The Japanese liquidity trap

The Bank of Japan is struggling against deflation. The blue line in the chart represents the central bank’s purchasing of Japanese sovereign debt with money issued by the institution. The thing is that Japanese people pile notes and deposits of issued money at a speedier rate that the central bank releases it.

Economist Paul Krugman considers it an example of liquidity trap. No matter how much lower the interest rate falls, even if it drops to zero, people shows an elastic bottomless money demand paired with a strong tendency to accumulate. The result of this behaviour is deflation, as demand of goods and services suffers an inevitable contraction.

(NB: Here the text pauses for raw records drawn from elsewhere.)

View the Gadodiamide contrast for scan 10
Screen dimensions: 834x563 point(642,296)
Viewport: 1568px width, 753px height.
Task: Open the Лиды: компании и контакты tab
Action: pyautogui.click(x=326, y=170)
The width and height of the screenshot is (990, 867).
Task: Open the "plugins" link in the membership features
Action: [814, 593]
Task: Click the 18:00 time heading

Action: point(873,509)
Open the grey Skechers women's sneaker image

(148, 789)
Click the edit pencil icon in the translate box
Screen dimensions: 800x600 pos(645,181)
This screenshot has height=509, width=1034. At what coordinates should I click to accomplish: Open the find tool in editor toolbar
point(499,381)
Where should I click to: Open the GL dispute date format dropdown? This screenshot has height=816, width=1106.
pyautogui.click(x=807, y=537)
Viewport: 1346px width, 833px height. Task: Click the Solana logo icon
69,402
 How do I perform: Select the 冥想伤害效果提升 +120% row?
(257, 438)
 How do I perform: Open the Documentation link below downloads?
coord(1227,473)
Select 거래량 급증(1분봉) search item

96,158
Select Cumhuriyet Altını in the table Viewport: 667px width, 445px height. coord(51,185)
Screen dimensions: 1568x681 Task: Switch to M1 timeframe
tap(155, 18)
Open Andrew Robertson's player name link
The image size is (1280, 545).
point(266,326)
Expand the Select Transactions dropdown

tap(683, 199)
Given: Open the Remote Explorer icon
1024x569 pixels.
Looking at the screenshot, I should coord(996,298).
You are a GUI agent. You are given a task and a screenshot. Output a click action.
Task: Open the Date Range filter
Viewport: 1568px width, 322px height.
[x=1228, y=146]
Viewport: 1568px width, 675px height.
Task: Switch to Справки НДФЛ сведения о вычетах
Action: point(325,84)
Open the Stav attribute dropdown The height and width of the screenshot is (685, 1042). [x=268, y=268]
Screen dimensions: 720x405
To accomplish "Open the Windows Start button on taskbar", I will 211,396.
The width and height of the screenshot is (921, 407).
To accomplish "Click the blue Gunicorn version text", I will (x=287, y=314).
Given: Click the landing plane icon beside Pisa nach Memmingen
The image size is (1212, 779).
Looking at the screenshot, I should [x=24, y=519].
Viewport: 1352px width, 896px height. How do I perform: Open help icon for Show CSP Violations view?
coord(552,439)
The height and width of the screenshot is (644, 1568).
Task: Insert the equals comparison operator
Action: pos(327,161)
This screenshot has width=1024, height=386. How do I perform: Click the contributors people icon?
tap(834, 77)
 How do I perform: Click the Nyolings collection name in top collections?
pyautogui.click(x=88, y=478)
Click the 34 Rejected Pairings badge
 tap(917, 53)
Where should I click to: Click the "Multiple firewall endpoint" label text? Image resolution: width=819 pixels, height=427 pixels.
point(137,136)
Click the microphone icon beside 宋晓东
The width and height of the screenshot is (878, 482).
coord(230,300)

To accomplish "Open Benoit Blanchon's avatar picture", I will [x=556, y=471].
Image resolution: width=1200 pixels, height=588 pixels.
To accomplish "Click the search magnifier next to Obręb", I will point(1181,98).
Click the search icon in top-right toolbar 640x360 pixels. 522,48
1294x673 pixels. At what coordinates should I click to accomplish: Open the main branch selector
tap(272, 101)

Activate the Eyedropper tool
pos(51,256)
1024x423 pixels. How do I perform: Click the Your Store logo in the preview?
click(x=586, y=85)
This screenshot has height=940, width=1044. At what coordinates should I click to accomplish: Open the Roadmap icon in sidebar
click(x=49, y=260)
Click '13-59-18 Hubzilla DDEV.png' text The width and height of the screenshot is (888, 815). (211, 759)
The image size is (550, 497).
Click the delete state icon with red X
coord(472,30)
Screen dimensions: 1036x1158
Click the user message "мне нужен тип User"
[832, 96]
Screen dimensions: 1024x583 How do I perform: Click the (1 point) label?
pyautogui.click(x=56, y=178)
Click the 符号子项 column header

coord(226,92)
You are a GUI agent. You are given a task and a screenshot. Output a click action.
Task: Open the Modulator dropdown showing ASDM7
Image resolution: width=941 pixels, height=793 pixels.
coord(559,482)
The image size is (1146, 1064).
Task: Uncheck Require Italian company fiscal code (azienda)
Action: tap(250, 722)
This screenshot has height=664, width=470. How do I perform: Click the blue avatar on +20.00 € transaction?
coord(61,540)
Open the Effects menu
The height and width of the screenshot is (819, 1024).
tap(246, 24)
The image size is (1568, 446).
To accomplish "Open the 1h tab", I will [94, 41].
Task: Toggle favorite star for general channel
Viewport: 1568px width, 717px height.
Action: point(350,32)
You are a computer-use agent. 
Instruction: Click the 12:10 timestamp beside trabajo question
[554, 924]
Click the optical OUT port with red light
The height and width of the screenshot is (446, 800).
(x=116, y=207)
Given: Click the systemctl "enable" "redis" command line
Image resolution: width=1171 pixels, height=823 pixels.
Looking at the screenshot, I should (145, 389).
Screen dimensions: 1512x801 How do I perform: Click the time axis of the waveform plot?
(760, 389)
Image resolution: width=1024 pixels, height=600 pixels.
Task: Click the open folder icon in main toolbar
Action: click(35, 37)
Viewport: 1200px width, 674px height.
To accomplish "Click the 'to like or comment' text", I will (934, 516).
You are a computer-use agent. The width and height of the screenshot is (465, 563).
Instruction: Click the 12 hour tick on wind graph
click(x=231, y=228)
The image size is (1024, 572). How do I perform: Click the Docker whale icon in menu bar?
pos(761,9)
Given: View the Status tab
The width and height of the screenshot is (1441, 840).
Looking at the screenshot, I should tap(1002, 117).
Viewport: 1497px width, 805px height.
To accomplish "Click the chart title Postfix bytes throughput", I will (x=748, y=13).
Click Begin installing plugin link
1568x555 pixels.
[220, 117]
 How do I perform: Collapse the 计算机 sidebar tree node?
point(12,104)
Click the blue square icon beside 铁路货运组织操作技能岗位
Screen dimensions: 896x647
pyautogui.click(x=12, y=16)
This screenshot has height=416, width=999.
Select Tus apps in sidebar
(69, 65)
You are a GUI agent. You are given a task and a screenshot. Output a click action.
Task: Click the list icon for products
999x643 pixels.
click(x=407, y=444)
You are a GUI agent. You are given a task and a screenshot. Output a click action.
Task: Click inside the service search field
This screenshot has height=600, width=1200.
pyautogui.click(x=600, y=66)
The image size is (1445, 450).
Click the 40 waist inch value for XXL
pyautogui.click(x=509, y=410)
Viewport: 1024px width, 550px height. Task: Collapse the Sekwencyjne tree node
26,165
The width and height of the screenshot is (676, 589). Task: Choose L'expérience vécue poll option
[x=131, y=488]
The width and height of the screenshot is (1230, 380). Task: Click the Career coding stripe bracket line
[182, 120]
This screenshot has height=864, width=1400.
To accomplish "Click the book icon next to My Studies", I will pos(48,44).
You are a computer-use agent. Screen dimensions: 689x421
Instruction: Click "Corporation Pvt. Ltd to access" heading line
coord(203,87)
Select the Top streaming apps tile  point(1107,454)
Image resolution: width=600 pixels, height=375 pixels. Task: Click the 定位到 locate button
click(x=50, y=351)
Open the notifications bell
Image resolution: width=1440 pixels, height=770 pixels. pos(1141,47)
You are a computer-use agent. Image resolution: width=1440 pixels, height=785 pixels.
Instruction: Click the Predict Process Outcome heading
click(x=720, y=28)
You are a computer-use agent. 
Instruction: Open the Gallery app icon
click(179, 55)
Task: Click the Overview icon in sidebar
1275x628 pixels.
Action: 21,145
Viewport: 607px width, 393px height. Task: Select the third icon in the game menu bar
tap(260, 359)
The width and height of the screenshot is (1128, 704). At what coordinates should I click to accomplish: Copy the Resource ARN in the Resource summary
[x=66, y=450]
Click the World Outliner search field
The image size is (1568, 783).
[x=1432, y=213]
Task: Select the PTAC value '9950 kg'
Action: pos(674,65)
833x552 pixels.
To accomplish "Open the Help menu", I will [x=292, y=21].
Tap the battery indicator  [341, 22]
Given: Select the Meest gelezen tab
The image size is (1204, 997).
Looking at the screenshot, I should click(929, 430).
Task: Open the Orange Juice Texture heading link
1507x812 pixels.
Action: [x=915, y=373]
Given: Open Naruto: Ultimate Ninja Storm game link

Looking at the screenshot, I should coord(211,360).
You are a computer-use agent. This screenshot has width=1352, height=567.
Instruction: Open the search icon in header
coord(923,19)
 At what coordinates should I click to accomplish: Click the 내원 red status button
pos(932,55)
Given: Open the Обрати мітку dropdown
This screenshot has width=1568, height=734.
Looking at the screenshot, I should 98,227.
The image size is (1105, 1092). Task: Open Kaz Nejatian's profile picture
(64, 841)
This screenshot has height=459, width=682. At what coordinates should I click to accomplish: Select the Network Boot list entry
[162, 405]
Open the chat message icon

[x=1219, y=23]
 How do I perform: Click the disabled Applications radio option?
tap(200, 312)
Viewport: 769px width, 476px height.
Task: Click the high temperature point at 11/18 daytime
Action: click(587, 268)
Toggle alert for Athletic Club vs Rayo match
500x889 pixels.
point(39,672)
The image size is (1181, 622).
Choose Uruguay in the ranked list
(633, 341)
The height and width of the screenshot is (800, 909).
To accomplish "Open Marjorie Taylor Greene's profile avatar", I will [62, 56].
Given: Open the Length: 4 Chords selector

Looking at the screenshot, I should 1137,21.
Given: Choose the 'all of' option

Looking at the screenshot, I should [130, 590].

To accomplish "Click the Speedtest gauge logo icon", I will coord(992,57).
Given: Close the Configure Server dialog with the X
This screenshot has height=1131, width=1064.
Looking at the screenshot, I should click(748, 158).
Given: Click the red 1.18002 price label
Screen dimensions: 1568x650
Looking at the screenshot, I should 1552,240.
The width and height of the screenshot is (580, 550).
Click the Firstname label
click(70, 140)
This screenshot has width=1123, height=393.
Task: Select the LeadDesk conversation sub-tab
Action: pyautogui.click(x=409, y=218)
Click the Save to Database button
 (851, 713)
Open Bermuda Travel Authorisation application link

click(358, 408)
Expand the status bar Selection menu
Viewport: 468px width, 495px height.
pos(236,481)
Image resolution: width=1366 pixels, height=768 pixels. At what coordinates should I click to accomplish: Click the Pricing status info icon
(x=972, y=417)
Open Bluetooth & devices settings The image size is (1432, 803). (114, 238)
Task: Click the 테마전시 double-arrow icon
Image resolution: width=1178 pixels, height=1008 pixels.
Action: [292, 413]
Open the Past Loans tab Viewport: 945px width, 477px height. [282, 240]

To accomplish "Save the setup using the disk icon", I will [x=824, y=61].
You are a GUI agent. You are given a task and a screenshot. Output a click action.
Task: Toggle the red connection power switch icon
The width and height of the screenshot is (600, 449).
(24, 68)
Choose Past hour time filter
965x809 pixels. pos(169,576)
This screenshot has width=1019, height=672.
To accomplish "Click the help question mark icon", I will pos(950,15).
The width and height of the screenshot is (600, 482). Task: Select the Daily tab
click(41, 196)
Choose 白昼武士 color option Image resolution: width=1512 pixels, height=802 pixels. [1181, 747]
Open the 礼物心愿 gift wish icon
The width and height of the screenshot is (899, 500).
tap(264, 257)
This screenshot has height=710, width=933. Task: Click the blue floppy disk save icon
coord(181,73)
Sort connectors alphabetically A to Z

Deflation pushes real interest rates upwards so hoarding money turns profitable.

Monetarists reject that the zero lower bound problem is an actual threat. They’d say the central banks have some weaponry and that the key policy is an easy one: keep printing money until people feel their accumulated deposits are uselessly idle and start buying.

Keynesians, as Krugman, add that this situations needs some fiscal policy support: expanding the monetary base isn’t a bad move, it’s just that a public spending plan must be put in practice, too, to attract others’ demand to the markets again.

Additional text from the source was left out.